Tally the lines in the data below that contain the word "Task". Reply with the number alone.

########

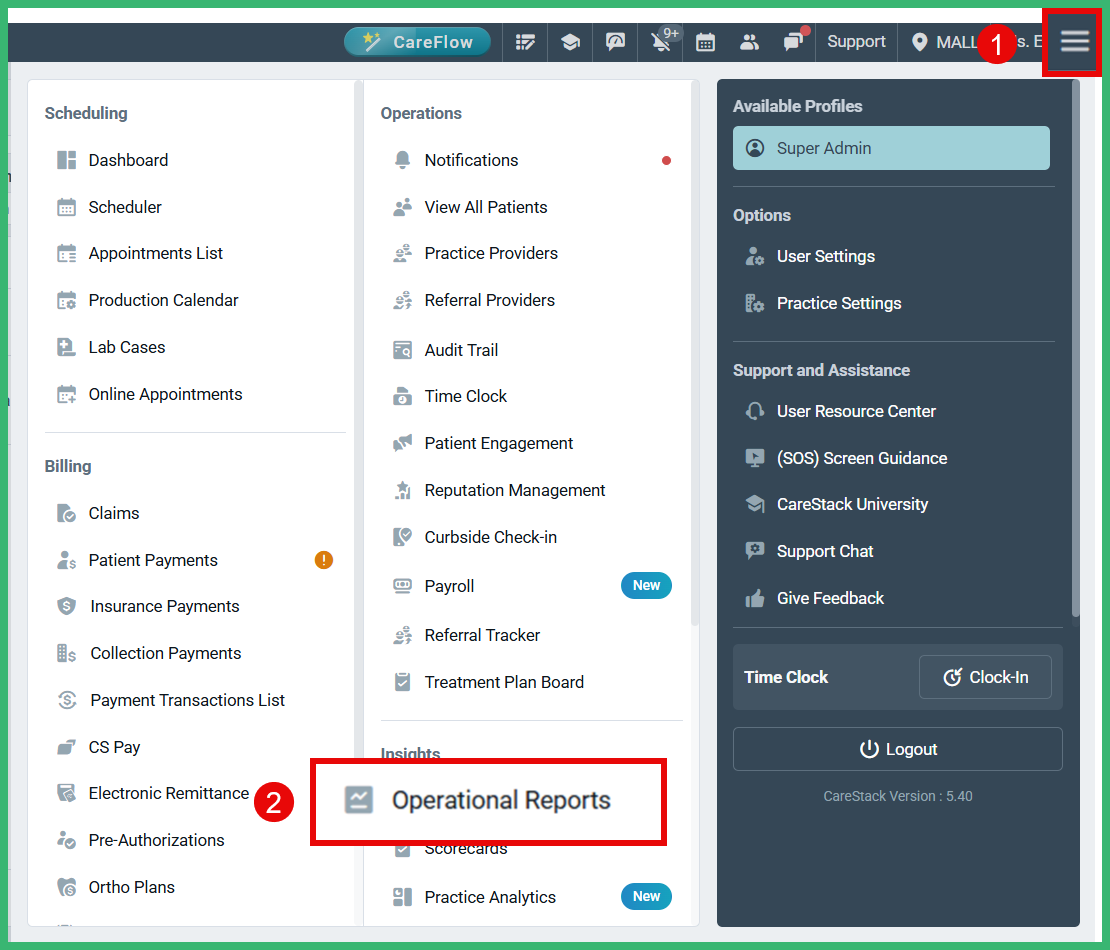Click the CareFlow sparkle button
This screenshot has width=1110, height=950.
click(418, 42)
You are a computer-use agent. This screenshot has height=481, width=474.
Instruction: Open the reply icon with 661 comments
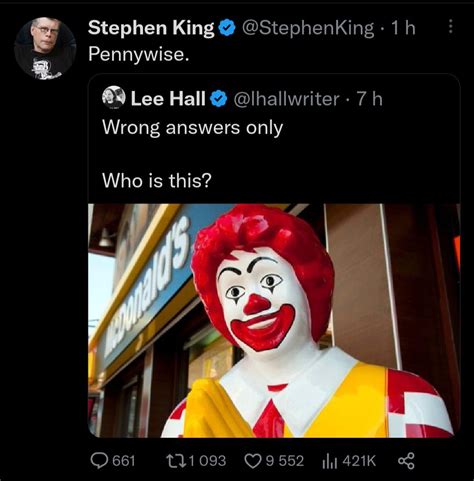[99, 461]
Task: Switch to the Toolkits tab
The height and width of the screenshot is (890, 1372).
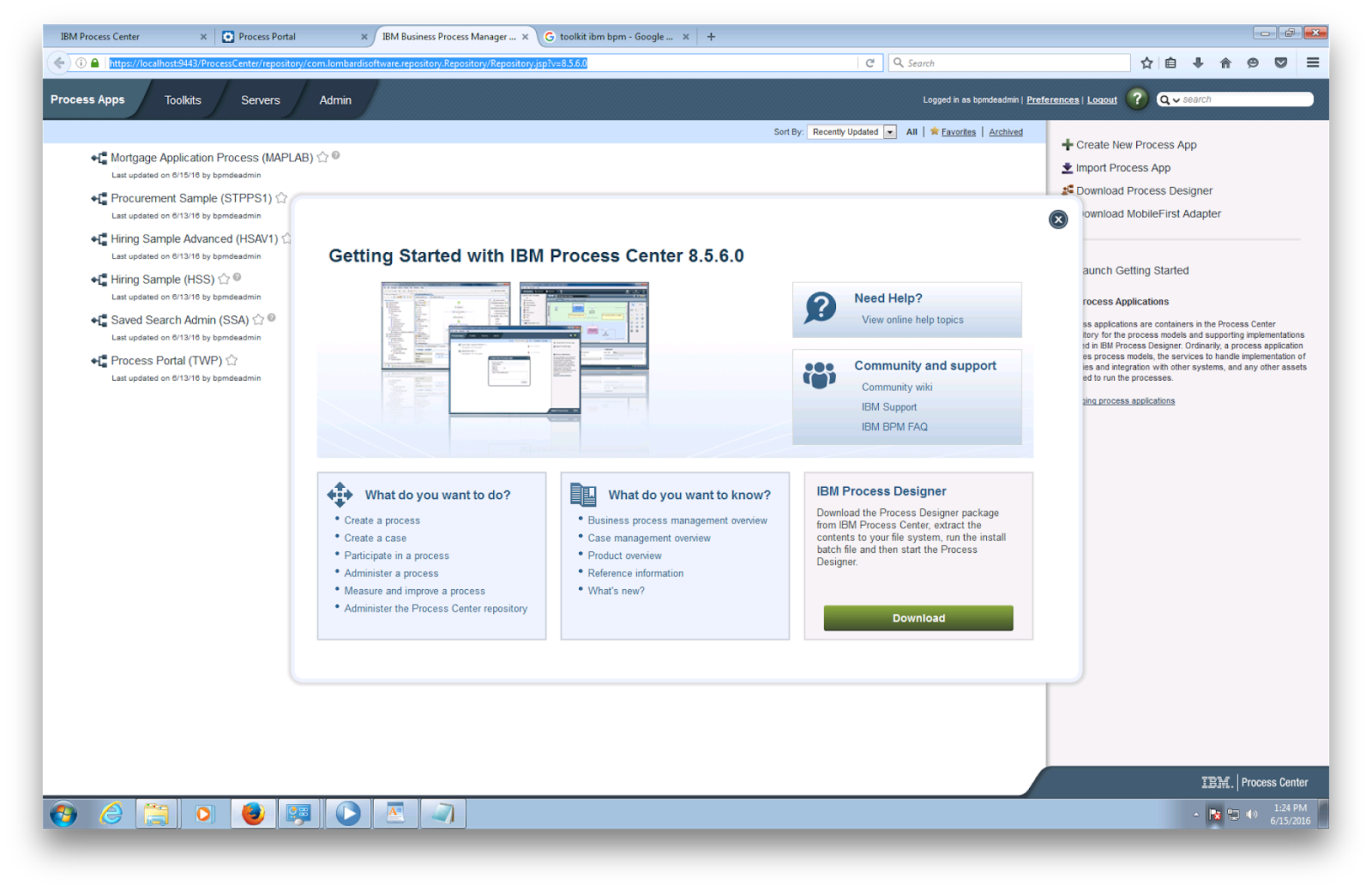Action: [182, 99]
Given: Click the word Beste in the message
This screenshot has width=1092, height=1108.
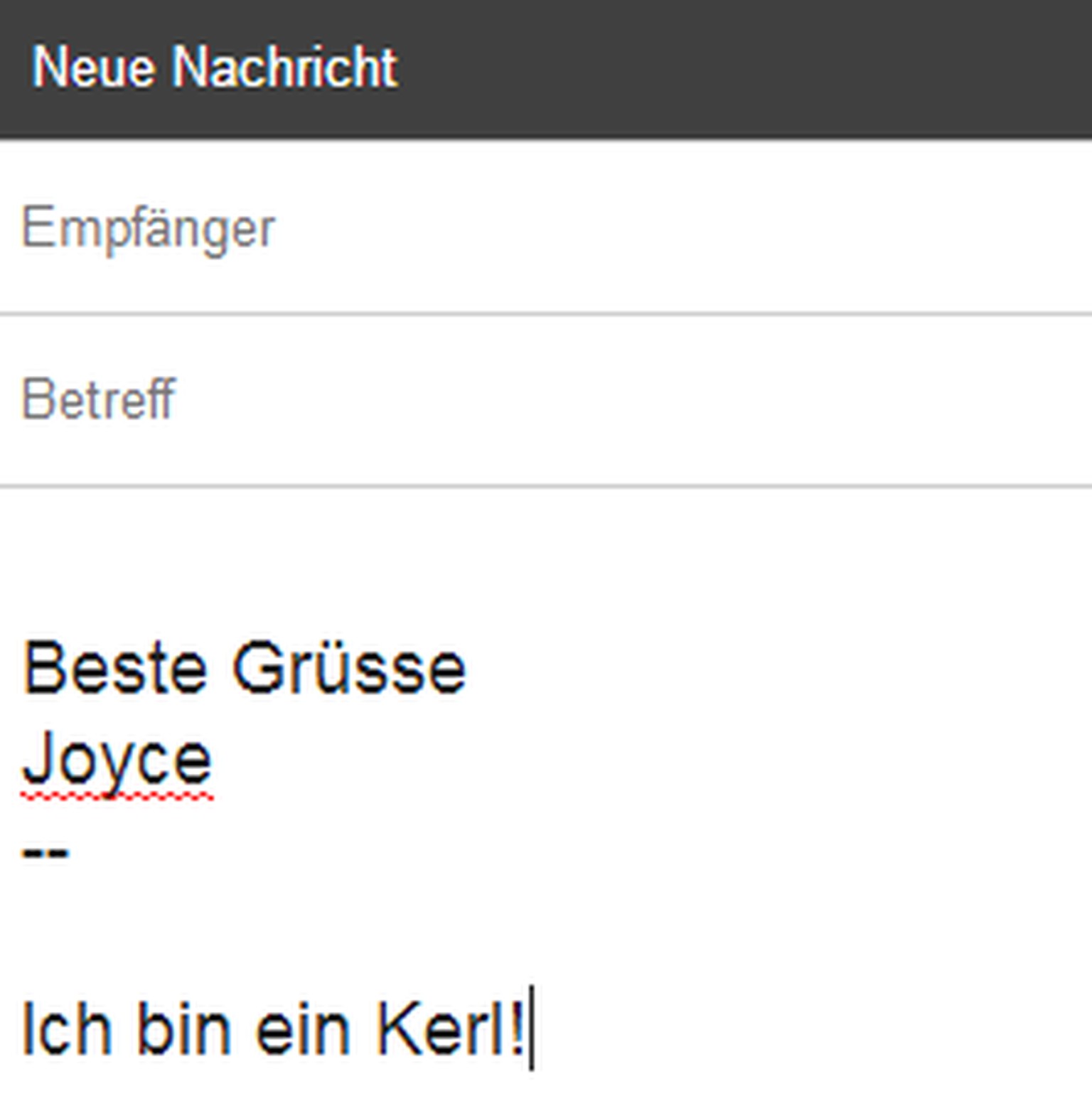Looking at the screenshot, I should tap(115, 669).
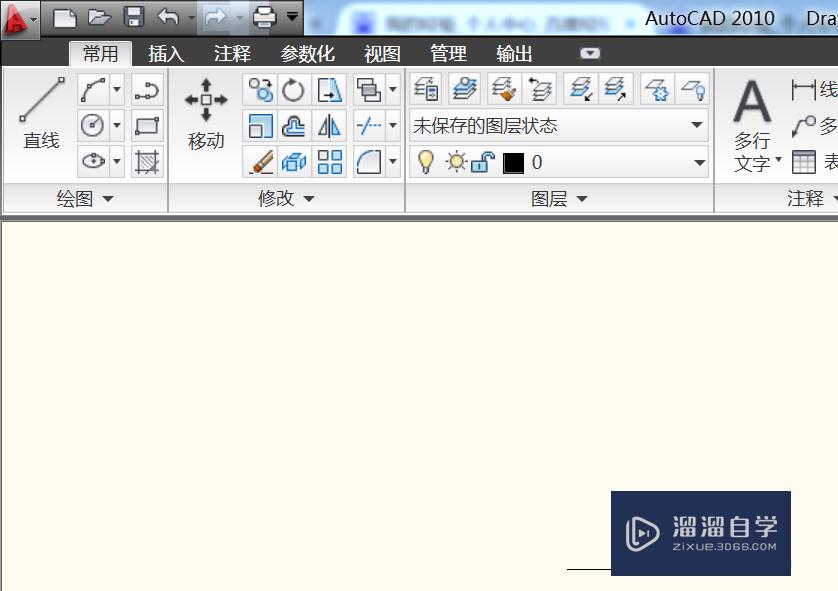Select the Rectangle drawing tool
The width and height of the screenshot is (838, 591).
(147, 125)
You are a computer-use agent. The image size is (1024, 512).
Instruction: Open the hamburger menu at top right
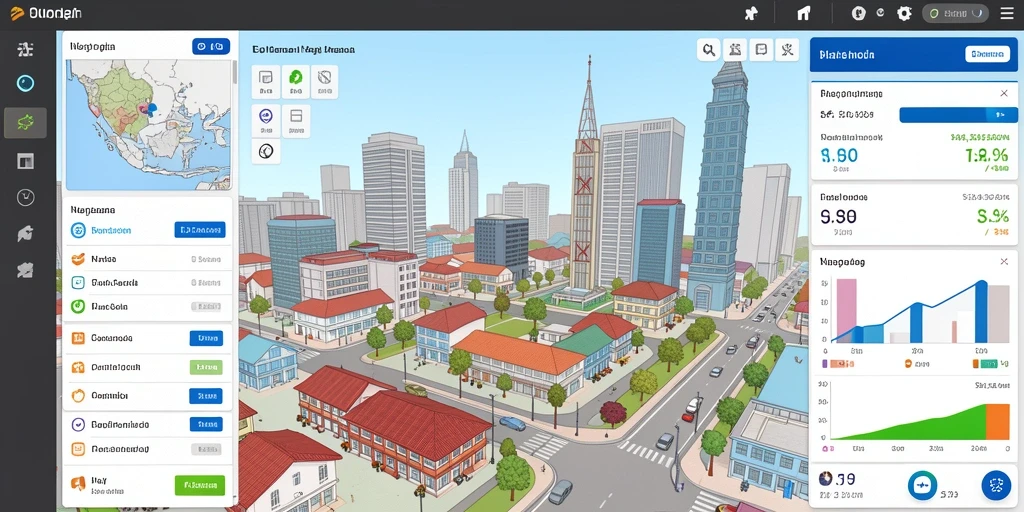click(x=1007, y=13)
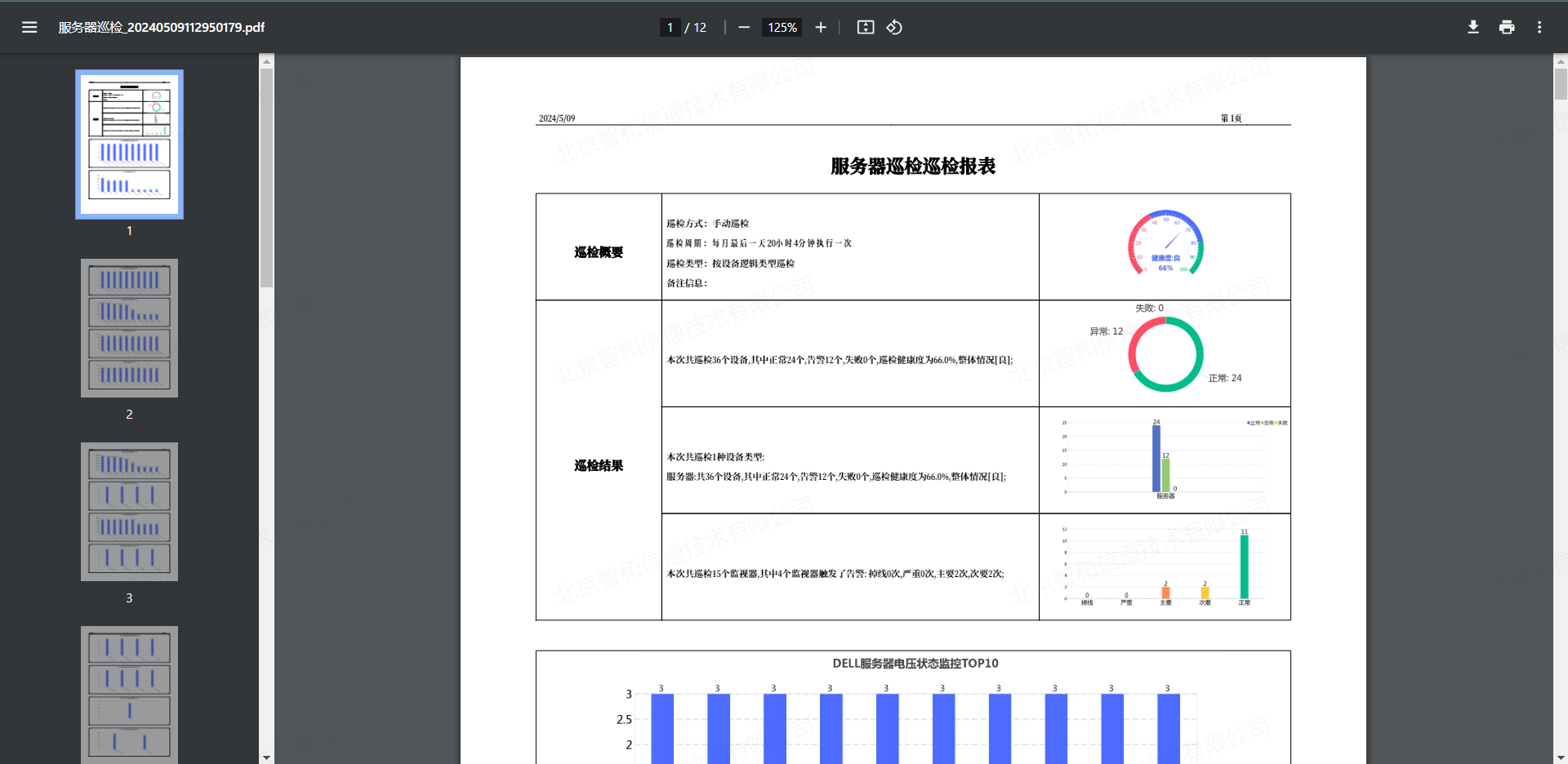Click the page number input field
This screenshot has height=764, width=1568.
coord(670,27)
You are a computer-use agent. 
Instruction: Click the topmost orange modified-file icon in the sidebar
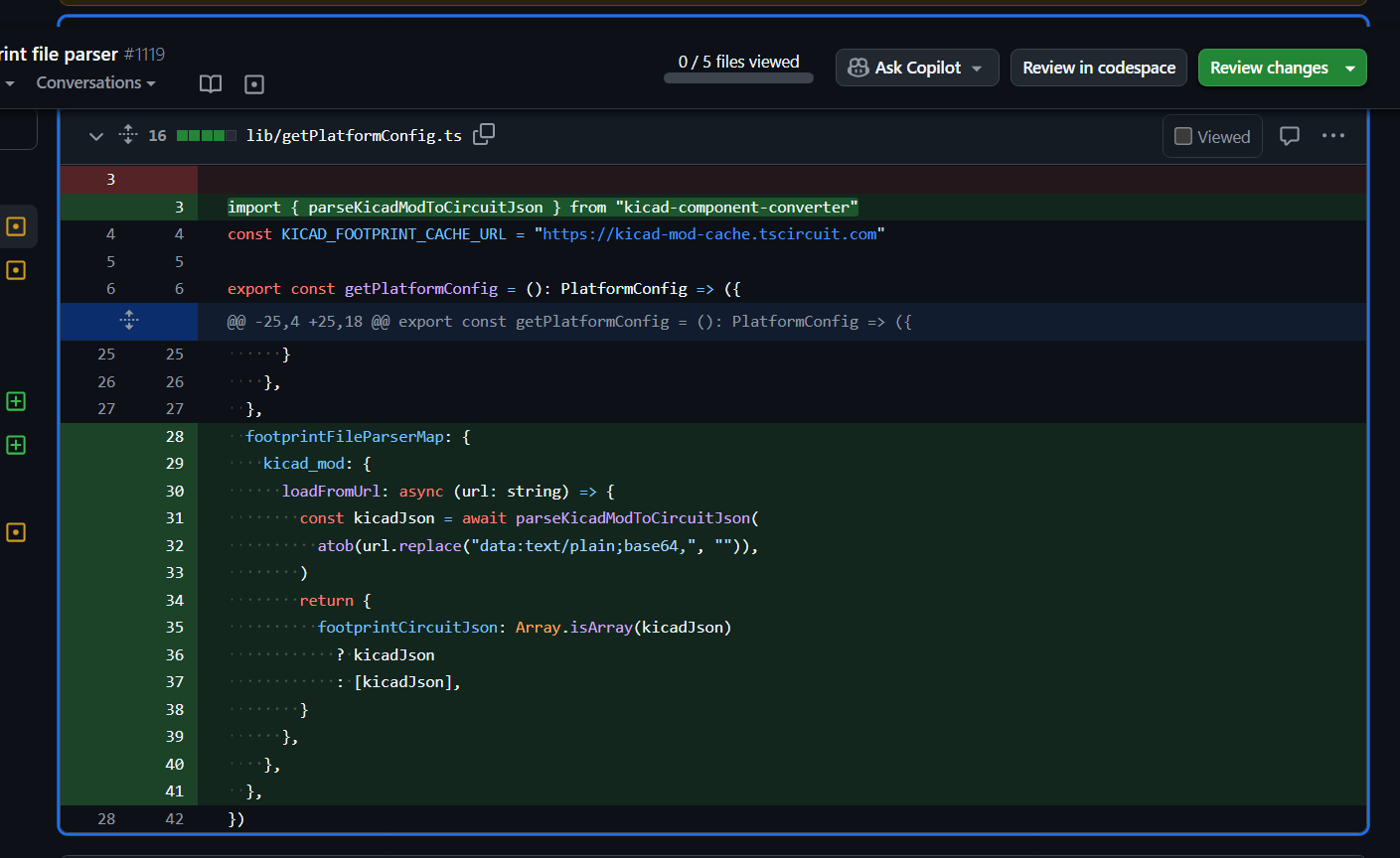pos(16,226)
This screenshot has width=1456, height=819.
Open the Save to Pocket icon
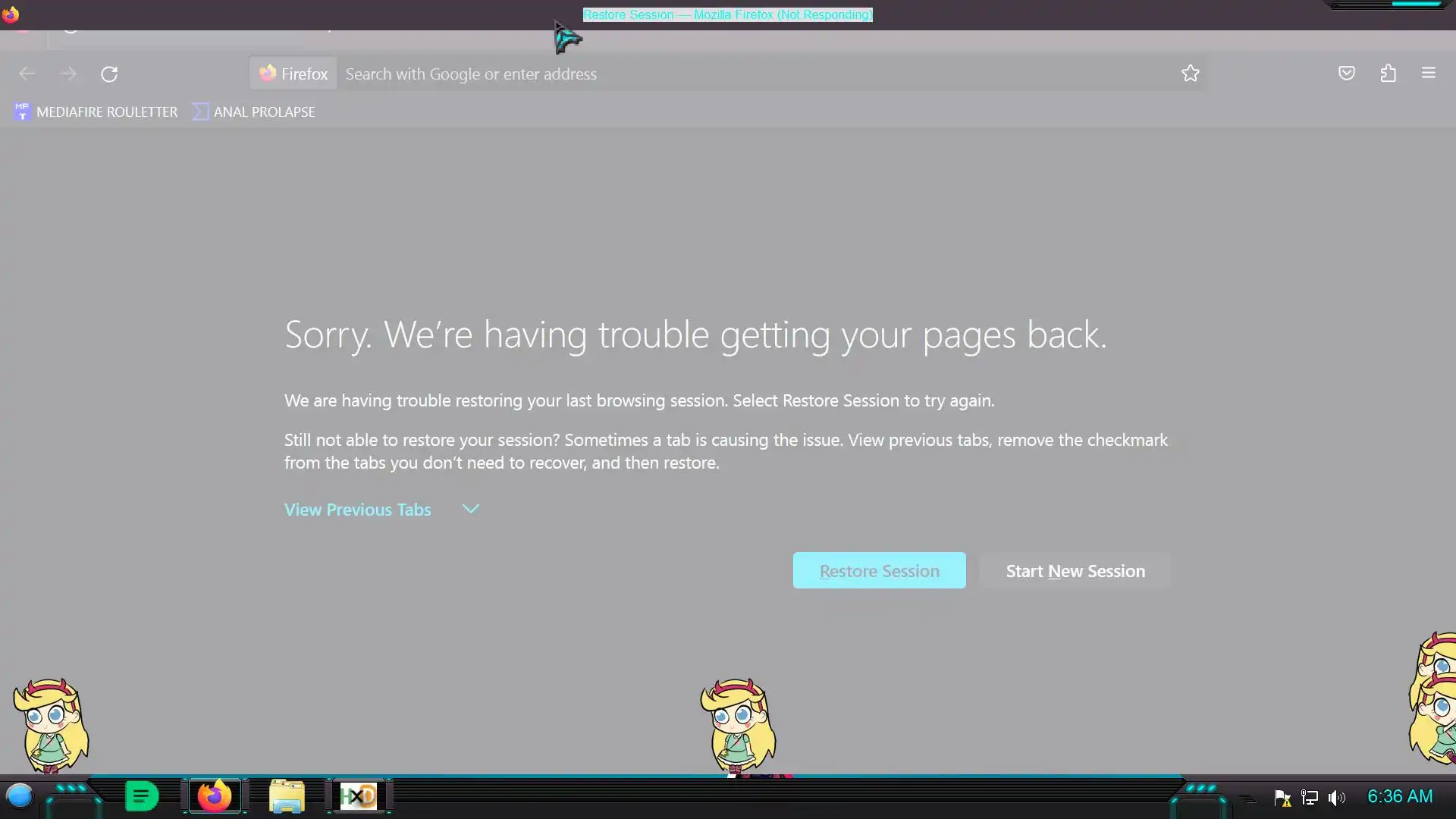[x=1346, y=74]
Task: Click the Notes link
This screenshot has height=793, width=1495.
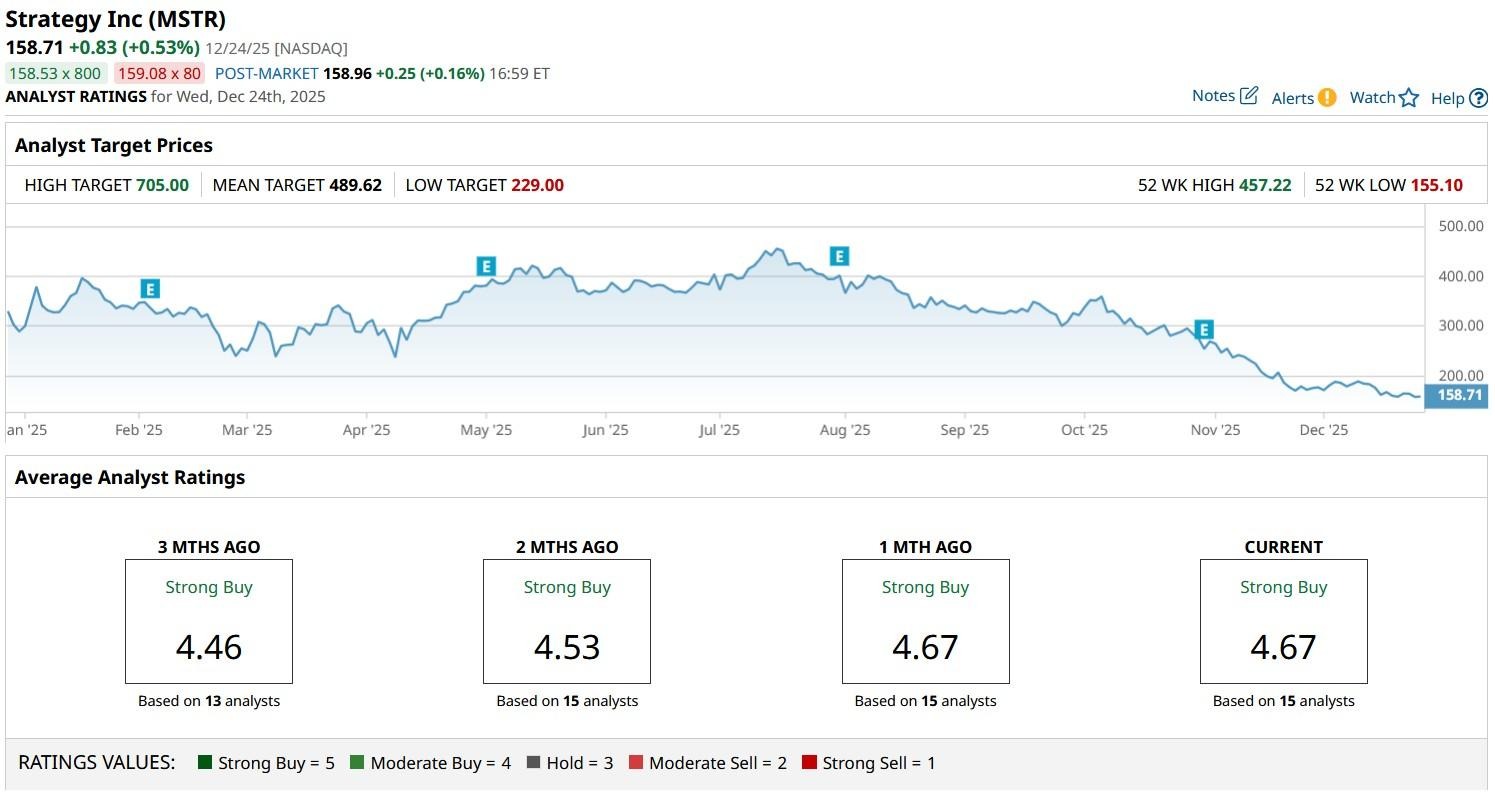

########

* Finished answer
2